• [INSTRUCTIONS TO FOLLOW]:
Your answer should be the lines from the one with "Where should I" to the end of the data below, both included, exact and free of pictures.

··· DATA SHOWN

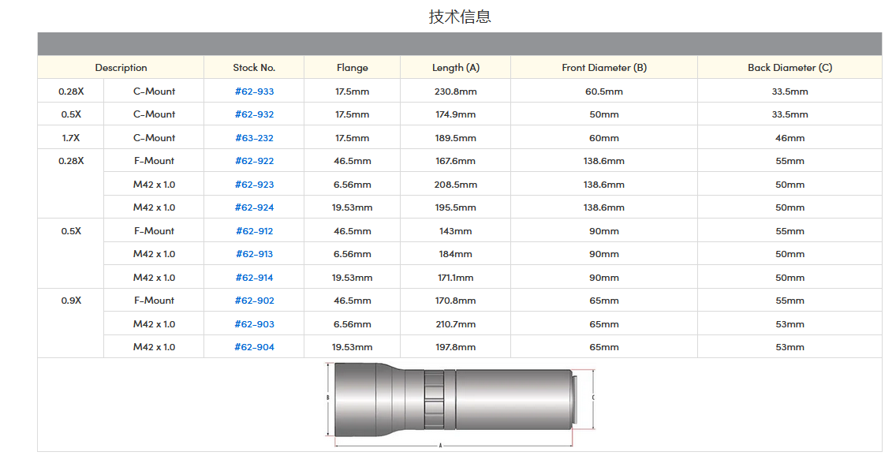Open stock number #62-933 link
This screenshot has width=896, height=467.
click(254, 92)
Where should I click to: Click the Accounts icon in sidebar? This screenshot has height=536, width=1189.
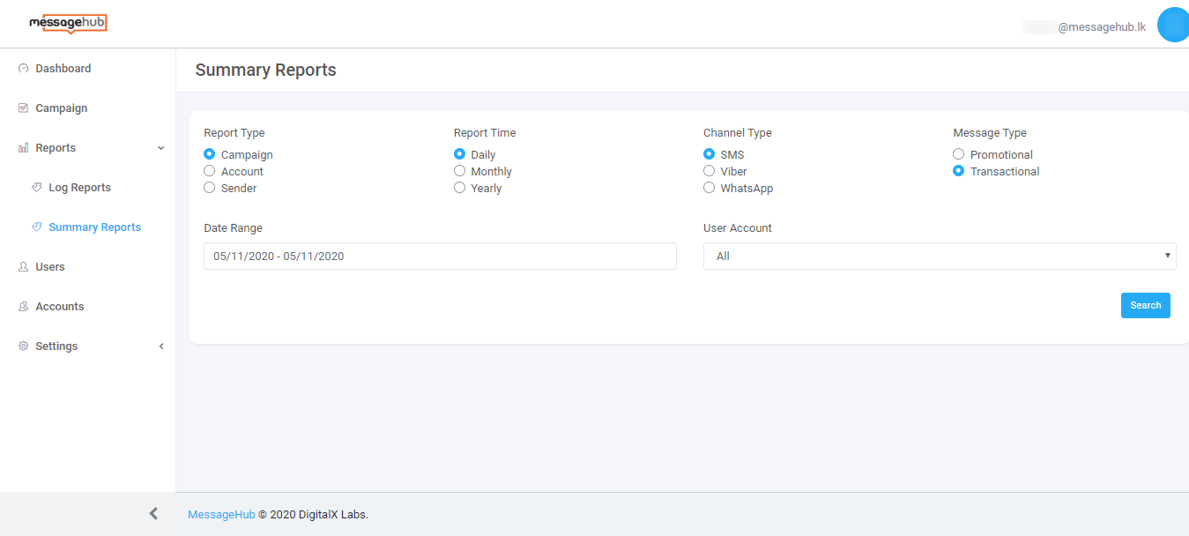pos(24,307)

······

• [EXERCISE SOLUTION]:
Where should I click to: Click the Accounts icon in sidebar? This screenshot has height=536, width=1189.
pos(24,307)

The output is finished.